**Aim of the task:**
The records are to be reproduced verbatim.

**Stored data:**
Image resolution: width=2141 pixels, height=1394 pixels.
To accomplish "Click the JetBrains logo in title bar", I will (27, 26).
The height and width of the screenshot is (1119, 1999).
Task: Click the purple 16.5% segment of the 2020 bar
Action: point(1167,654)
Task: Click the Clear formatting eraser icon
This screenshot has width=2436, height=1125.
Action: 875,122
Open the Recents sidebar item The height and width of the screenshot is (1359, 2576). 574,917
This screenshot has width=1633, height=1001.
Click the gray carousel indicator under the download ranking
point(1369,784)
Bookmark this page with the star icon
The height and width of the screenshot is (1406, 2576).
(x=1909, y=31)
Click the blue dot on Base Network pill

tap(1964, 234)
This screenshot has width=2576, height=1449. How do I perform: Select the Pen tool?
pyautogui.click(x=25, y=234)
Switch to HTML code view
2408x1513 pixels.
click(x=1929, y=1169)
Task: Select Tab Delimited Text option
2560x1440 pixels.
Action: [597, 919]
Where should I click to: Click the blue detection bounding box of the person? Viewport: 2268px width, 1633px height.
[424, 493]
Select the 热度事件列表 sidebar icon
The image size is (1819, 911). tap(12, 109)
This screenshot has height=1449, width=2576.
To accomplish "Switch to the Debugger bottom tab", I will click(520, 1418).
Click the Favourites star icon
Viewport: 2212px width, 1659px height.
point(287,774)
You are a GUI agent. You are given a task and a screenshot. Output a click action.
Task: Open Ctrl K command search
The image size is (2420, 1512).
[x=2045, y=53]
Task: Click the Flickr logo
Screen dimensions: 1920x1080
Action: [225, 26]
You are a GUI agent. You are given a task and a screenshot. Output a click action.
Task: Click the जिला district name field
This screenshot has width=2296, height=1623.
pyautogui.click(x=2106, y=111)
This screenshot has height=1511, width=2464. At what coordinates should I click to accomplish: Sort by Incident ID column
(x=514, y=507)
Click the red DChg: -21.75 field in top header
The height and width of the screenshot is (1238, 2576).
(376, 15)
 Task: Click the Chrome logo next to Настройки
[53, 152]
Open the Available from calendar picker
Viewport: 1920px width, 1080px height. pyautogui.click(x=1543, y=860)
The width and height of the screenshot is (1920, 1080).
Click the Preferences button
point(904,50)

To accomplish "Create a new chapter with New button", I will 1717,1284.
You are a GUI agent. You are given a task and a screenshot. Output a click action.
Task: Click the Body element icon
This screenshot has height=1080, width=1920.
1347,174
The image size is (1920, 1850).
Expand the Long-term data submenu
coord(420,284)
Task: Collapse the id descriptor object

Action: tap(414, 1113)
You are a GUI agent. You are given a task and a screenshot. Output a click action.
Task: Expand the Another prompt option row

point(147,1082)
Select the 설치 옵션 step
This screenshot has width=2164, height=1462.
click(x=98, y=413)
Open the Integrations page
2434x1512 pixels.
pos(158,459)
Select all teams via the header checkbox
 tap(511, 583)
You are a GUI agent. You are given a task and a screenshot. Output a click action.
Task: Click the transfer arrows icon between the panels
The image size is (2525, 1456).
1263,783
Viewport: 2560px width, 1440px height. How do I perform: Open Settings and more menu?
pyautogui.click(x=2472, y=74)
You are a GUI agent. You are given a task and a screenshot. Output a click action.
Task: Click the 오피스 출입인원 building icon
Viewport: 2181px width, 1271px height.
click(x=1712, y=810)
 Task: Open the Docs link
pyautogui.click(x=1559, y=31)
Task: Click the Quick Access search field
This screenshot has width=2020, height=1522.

**Exercise output:**
Image resolution: width=2141 pixels, height=1394 pixels.
To accomplish "Click the JetBrains logo in title bar", I will (27, 26).
The height and width of the screenshot is (1119, 1999).
Task: Click the purple 16.5% segment of the 2020 bar
Action: point(1167,654)
Task: Click the Clear formatting eraser icon
This screenshot has width=2436, height=1125.
Action: 875,122
Open the Recents sidebar item The height and width of the screenshot is (1359, 2576). 574,917
This screenshot has width=1633, height=1001.
Click the gray carousel indicator under the download ranking
point(1369,784)
Bookmark this page with the star icon
The height and width of the screenshot is (1406, 2576).
(x=1909, y=31)
Click the blue dot on Base Network pill

tap(1964, 234)
This screenshot has width=2576, height=1449. How do I perform: Select the Pen tool?
pyautogui.click(x=25, y=234)
Switch to HTML code view
2408x1513 pixels.
click(x=1929, y=1169)
Task: Select Tab Delimited Text option
2560x1440 pixels.
Action: [597, 919]
Where should I click to: Click the blue detection bounding box of the person? Viewport: 2268px width, 1633px height.
[424, 493]
Select the 热度事件列表 sidebar icon
The image size is (1819, 911). tap(12, 109)
This screenshot has height=1449, width=2576.
To accomplish "Switch to the Debugger bottom tab", I will click(520, 1418).
Click the Favourites star icon
Viewport: 2212px width, 1659px height.
point(287,774)
You are a GUI agent. You are given a task and a screenshot. Output a click action.
Task: Open Ctrl K command search
The image size is (2420, 1512).
[x=2045, y=53]
Task: Click the Flickr logo
Screen dimensions: 1920x1080
Action: [225, 26]
You are a GUI agent. You are given a task and a screenshot. Output a click action.
Task: Click the जिला district name field
This screenshot has width=2296, height=1623.
pyautogui.click(x=2106, y=111)
This screenshot has height=1511, width=2464. At what coordinates should I click to accomplish: Sort by Incident ID column
(x=514, y=507)
Click the red DChg: -21.75 field in top header
The height and width of the screenshot is (1238, 2576).
(376, 15)
 Task: Click the Chrome logo next to Настройки
[53, 152]
Open the Available from calendar picker
Viewport: 1920px width, 1080px height. pyautogui.click(x=1543, y=860)
The width and height of the screenshot is (1920, 1080).
Click the Preferences button
point(904,50)

To accomplish "Create a new chapter with New button", I will 1717,1284.
You are a GUI agent. You are given a task and a screenshot. Output a click action.
Task: Click the Body element icon
This screenshot has height=1080, width=1920.
1347,174
The image size is (1920, 1850).
Expand the Long-term data submenu
coord(420,284)
Task: Collapse the id descriptor object

Action: tap(414, 1113)
You are a GUI agent. You are given a task and a screenshot. Output a click action.
Task: Expand the Another prompt option row

point(147,1082)
Select the 설치 옵션 step
This screenshot has width=2164, height=1462.
click(x=98, y=413)
Open the Integrations page
2434x1512 pixels.
pos(158,459)
Select all teams via the header checkbox
 tap(511, 583)
You are a GUI agent. You are given a task and a screenshot. Output a click action.
Task: Click the transfer arrows icon between the panels
The image size is (2525, 1456).
1263,783
Viewport: 2560px width, 1440px height. How do I perform: Open Settings and more menu?
pyautogui.click(x=2472, y=74)
You are a GUI agent. You are given a task and a screenshot. Output a click action.
Task: Click the 오피스 출입인원 building icon
Viewport: 2181px width, 1271px height.
click(x=1712, y=810)
 Task: Open the Docs link
pyautogui.click(x=1559, y=31)
Task: Click the Quick Access search field
This screenshot has width=2020, height=1522.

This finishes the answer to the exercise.